Salah satu tindakan salah kaprah yang sedang melanda atau sering dilakukan kaum muslim pada era sekarang ini adalah terkait dengan ucapan RIP.
Saya awali artikel ini dengan sebuah berita kematian comedian Olga Syahputra, yang sedang menjadi trending topic tertinggi di media social maupun media televisi Indonesia. Saya baca banyak tweeps yg masuk di tweeter maupun bbm, ada yg menulis “RIP Olga Saputra dan bla 3x”.
Nah, tulisan ini sontak menjadi trend masa kini, ketika mendengar kabar berita tentang kematian seseorang misalnya. Satu yang menjadi pertanyaan menganjal di benak, yaitu pengunaan istilah “RIP”.
RIP merupakan istilah dari bahasa Ingrris, yaitu singkatan dari Rest In Peace atau dalam bahasa Indonesia artinya beristirahat dengan damai.
Menurut sejarah, Istilah ini sering di gunakan ummat Nasrani yang merupakan bagian dari aqidah Katholik, biasa terdapat pada epitaf dan disenandungkan saat Misa Requiem. Keyakinan ini juga terdapat pada agama Yahudi. Epitaf RIP ditemukan pada nisan Bet Shearim, Yahudi, yang meninggal 1 Abad Sebelum Masehi. Variasi lain Requiescat in pace atau Rest in Peace dalam bahasa Inggris adalah penambahan kata “may (semoga)”.
Ini terkait keyakinan dosa yang ditebus. Ungkapan RIP dalam bentuk ringkas maupun panjang digunakan pada upacara pemakaman tradisional Yahudi. Pijakannya adalah Talmud kuno. RIP dalam bahasa Inggris, yakni rest in peace, tidak ditemukan pada kuburan sebelum abad VIII Masehi. Meluas penggunaannya setelah abad XVIII.
Sedangkan bila merujuk ayat Al-qur’an surat Al-Baqarah:155 dan 156, tertulis,
“Dan sungguh akan Kami berikan cobaan kepadamu, dengan sedikit ketakutan, kelaparan, kekurangan harta, jiwa dan buah-buahan. Dan berikanlah berita gembira kepada orang-orang yang sabar, — (yaitu) orang-orang yang apabila ditimpa musibah, mereka mengucapkan, “Innaa lillaahi wa innaa ilaihi raaji`uun”.

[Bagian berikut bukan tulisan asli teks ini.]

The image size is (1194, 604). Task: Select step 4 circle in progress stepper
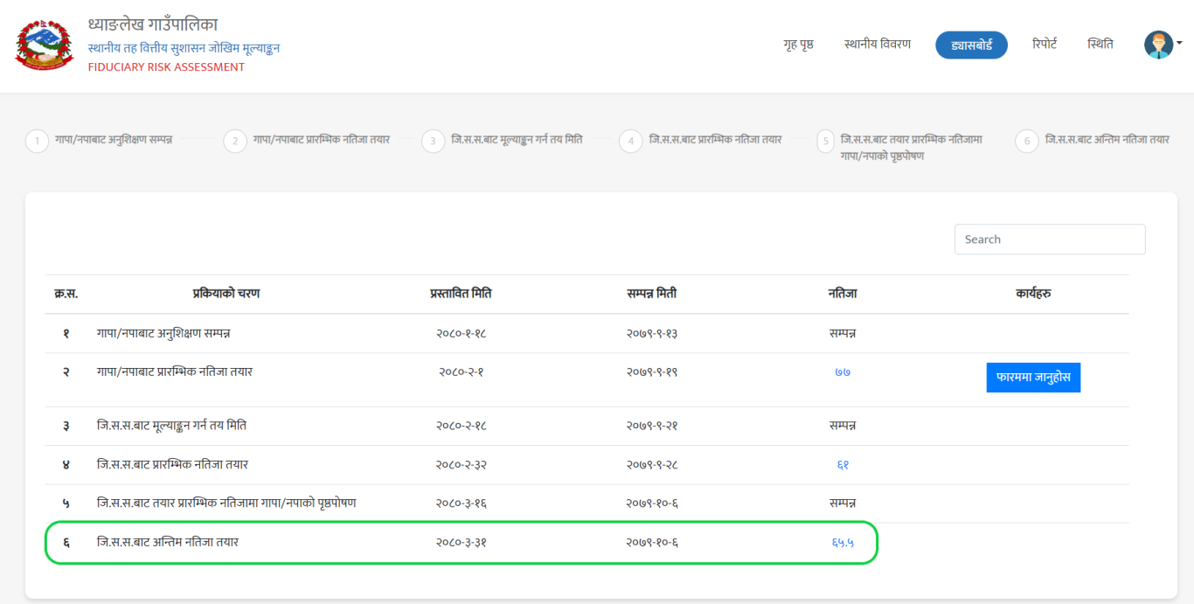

Di sini letak kesalah – kaprahnya. Dalam ayat itu jelas ALLAH memerintahakan hambanya , apabila tertipa musibah agar mengucapkan “Innaa lillaahi wa innaa ilaihi raaji`uun”. Dan Karena kematian merupakan musibah yang di berikan ALLAH sebagai ujian kepada hambanya yang sabar.
Apakah RIP merupakan ucapan belasungkawa semata?

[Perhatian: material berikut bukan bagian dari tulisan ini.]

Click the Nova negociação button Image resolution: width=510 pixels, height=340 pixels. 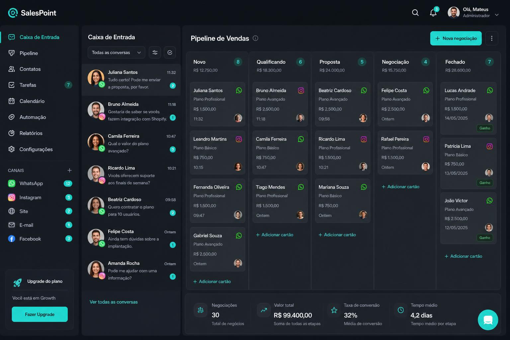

Tidak. Ucapan belasungkawa yang biasa gunakan kaum Nasrani adalah ungkapan “in my deepest condolence (pada duka cita yang amat dalam)…” atau serupa itu. Menilik sejarah yang lebih rinci, istilah ini merupakan konsekuensi iman & bagian dari peribadatan mereka.
Di mana orang yang sudah diupacarai dengan misa dan pernyataan RIP ada di dalamnya, dianggap sudah “bersih” dari dosa karena sudah ditebus. Dan menurut mereka yang tak mengimani RIP berarti sekaligus tak percaya kepada otoritas gereja maupun pastor, berarti Ini menunjukkan bahwa RIP adalah bagian keimanan pada agama mereka.

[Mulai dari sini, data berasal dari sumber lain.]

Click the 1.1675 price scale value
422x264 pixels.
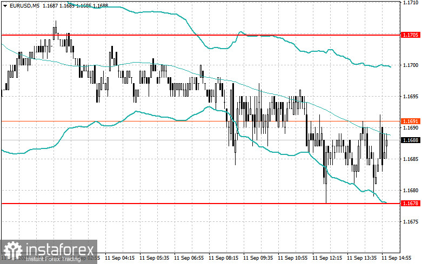[411, 222]
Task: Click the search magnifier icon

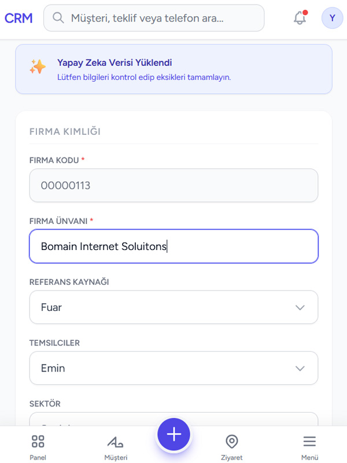Action: pos(58,18)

Dalam akun Facebook As-Sunnah Ustad Sofyan Chalid Ruray, memberikan jawaban terkait hukum penggunaan Istilah RIP ini. Diantara nya adalah :
1. Jika ucapan tersebut adalah kebiasaan orang-orang kafir maka hukumnya haram karena seorang muslim diharamkan menyerupai orang – orang kafir. Merujuk sebuah hadist Nabi :“Barangsiapa yang menyerupai suatu kaum maka dia bagian dari mereka.” [HR. Abu Daud dari Ibnu ‘Umar radhiyallahu’anhuma, Al-Irwa’: 1269].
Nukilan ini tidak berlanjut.